Injecter l’objectivité de l’expertise
Dans ce contexte, la situation des assureurs n’est pas simple. D’abord parce que la réalité sur l’état des navires est difficile à définir. Les vices cachés, même involontairement, sont potentiellement très nombreux. Pour Kévin Hénaf, l’expertise devrait être replacée au centre du jeu de l’achat-vente des bateaux et systématisée. « Même si on ne peut connaitre l’état exact d’un bateau, car on ne peut le mettre à nu, l’expertise permet d’aller au-delà d’un contrat moral de "bonne foi". C’est un état des lieux à placer au centre de la transaction. » Dans ce milieu très poreux à l’émotionnel, au rêve, il est bon d’injecter un peu d’objectivité matériel au sein des transactions. « Acheter un bateau c’est aussi acheter les ennuis qui vont avec, cela fait partie du jeu, il faut en avoir conscience. » Le bon expert maritime se donne pour mission d’accompagner et d’éduquer l’acheteur. Son rôle est plus complet que dans le domaine de l’automobile avec le passage du contrôle technique obligatoire et complet. En matière de nautisme, ce professionnel averti est tenu d’expliquer les imperfections de son nouveau navire à l’acquéreur et a même l’obligation de lui présenter des préconisations. « Après son intervention, le néo-propriétaire doit savoir qu’il achète à telle somme et qu’il doit prévoir tant pour des réparations à venir... Quand les assureurs demandent une expertise, c’est souvent vécu comme une punition, car cela signifie un coût supplémentaire. Mais il faudrait plutôt l’envisager comme de la bienveillance, ajoute Kévin Hénaf. Pour moi, les assureurs ne communiquent pas assez là-dessus ». Selon le consultant, les compagnies d’assurance devraient s’affirmer en tant que partenaires et annoncer en substance : « Vous allez acheter un bateau, mais en réalité nous allons acheter un bateau ensemble car la majorité de la contrainte économique repose sur moi, l’assureur. Nous mettrons un expert à votre disposition et nous allons faire en sorte que vous soyez suffisamment averti sur l’environnement de la plaisance afin que vous puissiez naviguer sereinement. L'assureur prend le risque économique et non pas la contrainte économique. »

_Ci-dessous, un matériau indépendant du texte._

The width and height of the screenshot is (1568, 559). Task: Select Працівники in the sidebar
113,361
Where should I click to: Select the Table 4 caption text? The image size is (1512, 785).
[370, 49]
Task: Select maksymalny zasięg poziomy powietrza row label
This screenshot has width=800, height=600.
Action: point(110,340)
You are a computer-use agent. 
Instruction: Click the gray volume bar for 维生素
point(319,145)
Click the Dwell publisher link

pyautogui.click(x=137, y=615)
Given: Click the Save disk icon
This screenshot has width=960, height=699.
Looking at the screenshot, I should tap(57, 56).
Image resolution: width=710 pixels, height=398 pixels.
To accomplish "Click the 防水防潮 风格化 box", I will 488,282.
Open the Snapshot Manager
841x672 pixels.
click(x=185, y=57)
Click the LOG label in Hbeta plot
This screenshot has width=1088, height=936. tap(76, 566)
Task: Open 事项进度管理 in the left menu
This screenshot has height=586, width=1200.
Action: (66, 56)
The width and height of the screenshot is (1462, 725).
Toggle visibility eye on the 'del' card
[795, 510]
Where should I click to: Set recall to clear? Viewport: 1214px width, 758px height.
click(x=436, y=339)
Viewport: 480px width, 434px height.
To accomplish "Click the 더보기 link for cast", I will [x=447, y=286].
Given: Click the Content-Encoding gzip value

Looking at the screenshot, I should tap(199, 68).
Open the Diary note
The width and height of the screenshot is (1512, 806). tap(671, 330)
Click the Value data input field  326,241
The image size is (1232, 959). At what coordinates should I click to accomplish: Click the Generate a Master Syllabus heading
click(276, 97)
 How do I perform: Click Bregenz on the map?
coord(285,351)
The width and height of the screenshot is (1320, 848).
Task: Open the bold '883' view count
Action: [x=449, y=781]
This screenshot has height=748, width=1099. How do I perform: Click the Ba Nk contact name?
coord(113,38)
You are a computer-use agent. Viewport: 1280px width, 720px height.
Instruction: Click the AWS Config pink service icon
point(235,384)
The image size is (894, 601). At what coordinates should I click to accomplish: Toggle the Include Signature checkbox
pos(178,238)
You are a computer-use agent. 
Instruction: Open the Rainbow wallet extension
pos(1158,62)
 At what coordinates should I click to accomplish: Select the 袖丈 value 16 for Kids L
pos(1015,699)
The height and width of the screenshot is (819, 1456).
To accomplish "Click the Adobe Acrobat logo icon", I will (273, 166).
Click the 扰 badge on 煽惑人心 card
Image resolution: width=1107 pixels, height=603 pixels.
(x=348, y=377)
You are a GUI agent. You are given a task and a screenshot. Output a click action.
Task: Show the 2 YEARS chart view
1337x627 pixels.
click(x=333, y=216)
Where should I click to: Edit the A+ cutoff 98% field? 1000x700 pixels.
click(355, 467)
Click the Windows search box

Privilégier la gestion locative ou la conciergerie
L’époque du yachting où seule une élite avait les moyens de naviguer et confiait l’entretien de ses biens à des professionnels de la réparation est révolue. « L’accès du plus grand nombre aux plaisirs nautiques est une très bonne chose, mais la propriété devrait rester l’apanage de quelques privilégiés en mesure de financer la maintenance des bateaux ». La pratique quant à elle peut se développer selon divers systèmes d’usage, mais toujours chapeautés par des professionnels. « Je pense qu’il faut privilégier l’intervention d’un intermédiaire qui se charge de réinvestir l’argent récolté par la location dans l’entretien du bateau », ajoute Kévin Hénaf. Ainsi, le système de conciergerie ou de gestion locative, lui parait un système plus vertueux que la location entre particuliers pour garantir l’état des bateaux en général. Dans ce cas, le propriétaire confie les clés du bateau à un professionnel qui assure le planning, l’entretien et le paiement de la place au port. Ledit propriétaire endosse alors le même statut que les autres locataires, doit réserver ses plages de navigation mais est assuré d’avoir toujours un bateau en bon état.